Adding to the woes of the critically well received but under-performing Blade Runner: 2049, the relatively low-budget Blumhouse horror movie Happy Death Day trounced it in last weekend’s box-office. To say this is an “upset” for big-budget “franchise” movies—already struggling after a terrible Summer—is an understatement.
Happy Death Day in its debut earned $26.5 million—it cost $5 million to produce. In contrast, Blade Runner: 2049 only made $15.1 million in its second weekend, dropping 54 percent from its first week; it has only made around $60.6 million so far, costing $150 million to produce (to be fair, it’s also racking up $ in the foreign market, but still a bit underperforming).
So in a very interesting development, these modestly-budgeted Blumhouse/Universal horror movies—Happy Death Day, Get Out, and Split—are beating the pants off of the tentpole “blockbusters,” especially when you factor in cost and returns. (and let’s not forget New Line/Warner Bros.’ IT & Annabelle: Creation, another two big winners of 2017).
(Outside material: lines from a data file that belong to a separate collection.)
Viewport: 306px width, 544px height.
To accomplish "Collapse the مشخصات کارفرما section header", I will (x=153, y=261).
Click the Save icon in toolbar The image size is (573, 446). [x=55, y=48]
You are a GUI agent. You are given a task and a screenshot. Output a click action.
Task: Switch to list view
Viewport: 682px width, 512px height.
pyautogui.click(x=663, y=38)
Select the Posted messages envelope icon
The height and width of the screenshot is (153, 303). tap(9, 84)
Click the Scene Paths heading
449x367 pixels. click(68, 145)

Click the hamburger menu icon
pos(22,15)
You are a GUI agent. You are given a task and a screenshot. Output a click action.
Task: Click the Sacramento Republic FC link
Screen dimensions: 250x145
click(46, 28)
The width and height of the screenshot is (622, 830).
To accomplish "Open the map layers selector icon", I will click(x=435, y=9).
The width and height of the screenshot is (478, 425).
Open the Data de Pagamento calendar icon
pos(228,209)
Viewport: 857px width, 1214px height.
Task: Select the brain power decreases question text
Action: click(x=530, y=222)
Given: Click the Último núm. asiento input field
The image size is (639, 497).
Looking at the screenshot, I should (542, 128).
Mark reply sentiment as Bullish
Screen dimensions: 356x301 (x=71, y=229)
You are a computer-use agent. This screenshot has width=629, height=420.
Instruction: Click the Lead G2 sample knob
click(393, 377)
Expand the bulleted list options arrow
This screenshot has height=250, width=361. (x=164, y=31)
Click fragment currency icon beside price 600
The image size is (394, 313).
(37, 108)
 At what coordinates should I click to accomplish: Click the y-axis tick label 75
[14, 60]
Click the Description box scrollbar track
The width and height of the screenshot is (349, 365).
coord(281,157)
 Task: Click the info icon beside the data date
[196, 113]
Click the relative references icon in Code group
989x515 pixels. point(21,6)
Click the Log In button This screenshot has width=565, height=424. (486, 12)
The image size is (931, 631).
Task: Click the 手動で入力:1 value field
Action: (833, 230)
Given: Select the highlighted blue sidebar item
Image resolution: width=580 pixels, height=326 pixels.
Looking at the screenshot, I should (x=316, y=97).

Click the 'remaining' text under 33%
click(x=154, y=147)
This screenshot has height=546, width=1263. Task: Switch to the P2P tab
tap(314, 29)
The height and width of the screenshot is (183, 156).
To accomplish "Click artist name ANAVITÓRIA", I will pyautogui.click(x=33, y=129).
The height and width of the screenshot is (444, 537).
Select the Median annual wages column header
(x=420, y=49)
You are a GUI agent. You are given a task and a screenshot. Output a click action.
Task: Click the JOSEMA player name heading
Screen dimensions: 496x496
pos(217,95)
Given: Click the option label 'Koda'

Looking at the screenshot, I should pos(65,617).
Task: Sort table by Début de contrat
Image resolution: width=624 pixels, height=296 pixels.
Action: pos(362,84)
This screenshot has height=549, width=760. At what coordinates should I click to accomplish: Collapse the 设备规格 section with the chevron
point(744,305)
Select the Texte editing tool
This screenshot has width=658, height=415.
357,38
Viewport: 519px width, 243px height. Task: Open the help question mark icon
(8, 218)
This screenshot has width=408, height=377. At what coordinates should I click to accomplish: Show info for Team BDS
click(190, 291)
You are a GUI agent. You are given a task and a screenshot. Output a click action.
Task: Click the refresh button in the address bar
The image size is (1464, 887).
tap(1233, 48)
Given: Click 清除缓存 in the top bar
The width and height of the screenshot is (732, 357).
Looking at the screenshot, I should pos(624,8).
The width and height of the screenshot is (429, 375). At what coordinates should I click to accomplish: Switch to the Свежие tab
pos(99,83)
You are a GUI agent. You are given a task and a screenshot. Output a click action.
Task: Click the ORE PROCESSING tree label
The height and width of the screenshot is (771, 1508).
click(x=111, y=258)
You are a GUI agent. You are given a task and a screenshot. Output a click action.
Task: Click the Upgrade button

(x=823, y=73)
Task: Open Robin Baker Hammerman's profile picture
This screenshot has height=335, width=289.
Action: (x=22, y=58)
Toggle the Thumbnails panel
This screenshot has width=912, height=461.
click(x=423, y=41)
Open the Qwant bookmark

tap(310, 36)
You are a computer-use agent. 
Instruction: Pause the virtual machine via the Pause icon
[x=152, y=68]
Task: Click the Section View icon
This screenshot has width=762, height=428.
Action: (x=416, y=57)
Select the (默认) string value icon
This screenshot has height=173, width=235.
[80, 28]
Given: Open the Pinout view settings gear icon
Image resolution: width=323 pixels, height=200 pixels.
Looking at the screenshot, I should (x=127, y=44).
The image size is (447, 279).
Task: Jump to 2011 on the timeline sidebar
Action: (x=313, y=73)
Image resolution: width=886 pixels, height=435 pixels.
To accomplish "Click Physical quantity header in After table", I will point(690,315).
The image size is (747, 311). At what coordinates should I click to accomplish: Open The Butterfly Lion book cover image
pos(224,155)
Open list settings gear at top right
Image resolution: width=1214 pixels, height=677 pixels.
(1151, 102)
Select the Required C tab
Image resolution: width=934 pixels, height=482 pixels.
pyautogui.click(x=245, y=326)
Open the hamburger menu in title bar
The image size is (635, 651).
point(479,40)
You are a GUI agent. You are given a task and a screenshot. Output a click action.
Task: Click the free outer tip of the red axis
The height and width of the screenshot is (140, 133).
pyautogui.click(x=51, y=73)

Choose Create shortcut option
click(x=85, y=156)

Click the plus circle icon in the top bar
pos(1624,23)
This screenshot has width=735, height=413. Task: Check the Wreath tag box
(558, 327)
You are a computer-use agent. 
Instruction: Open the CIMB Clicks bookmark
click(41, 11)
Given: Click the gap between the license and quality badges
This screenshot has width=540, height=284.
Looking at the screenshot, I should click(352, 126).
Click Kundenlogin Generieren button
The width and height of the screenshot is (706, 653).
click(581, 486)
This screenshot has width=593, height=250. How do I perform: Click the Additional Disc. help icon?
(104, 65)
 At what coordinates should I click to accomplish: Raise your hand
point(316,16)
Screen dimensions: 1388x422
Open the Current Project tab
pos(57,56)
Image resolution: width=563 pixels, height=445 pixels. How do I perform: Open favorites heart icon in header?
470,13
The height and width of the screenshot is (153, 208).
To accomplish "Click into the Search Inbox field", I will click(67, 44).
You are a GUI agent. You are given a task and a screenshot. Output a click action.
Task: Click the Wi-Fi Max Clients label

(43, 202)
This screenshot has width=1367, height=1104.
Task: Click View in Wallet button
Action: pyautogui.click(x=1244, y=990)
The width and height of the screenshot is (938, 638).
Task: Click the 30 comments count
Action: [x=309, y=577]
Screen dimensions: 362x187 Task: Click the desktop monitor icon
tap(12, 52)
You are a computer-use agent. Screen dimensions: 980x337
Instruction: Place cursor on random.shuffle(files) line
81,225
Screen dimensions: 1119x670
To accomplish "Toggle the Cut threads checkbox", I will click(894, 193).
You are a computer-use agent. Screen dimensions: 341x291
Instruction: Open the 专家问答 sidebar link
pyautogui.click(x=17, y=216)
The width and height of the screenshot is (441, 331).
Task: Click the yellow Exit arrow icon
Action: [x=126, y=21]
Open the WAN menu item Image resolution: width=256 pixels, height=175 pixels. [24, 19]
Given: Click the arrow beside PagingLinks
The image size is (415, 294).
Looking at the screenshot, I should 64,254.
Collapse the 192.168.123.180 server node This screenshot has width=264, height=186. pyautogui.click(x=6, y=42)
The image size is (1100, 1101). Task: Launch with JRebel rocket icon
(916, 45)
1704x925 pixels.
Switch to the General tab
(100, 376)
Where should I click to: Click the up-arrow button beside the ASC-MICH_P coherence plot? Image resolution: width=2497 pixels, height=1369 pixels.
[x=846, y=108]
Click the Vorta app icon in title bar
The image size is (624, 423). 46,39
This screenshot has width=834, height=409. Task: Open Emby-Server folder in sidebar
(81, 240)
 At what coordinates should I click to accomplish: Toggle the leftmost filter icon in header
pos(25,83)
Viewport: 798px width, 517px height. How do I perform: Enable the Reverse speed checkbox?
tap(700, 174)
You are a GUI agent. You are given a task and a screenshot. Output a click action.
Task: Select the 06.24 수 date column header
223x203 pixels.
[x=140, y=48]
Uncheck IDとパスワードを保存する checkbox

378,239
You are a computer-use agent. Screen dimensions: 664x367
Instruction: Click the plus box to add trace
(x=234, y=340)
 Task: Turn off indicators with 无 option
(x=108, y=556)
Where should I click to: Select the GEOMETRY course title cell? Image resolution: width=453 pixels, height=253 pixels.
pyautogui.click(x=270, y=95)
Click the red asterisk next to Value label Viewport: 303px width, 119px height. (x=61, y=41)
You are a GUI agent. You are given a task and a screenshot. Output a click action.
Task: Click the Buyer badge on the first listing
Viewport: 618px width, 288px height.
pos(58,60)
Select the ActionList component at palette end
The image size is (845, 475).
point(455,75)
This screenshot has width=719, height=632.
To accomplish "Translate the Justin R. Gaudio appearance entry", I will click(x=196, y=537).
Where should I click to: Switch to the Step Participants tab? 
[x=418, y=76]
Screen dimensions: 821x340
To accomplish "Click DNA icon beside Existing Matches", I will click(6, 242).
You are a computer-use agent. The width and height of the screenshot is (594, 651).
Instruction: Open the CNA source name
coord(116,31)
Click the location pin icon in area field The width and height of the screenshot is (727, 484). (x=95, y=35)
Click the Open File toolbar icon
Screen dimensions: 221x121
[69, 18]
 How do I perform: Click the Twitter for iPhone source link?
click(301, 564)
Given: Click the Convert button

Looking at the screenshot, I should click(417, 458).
Could it be that America just has a case of “blockbuster fatigue?”
And/or are these “can’t lose” epic franchise movies (and/or their stars) just not “connecting” with U.S. audiences anymore? Has a “gulf” been created between the wider public (outside “niche” fandoms) and the content?
Is it just easier to lose oneself and get emotionally involved within a tight tense horror movie with a mostly unknown cast?
We live in interesting times—and great times for horror fans!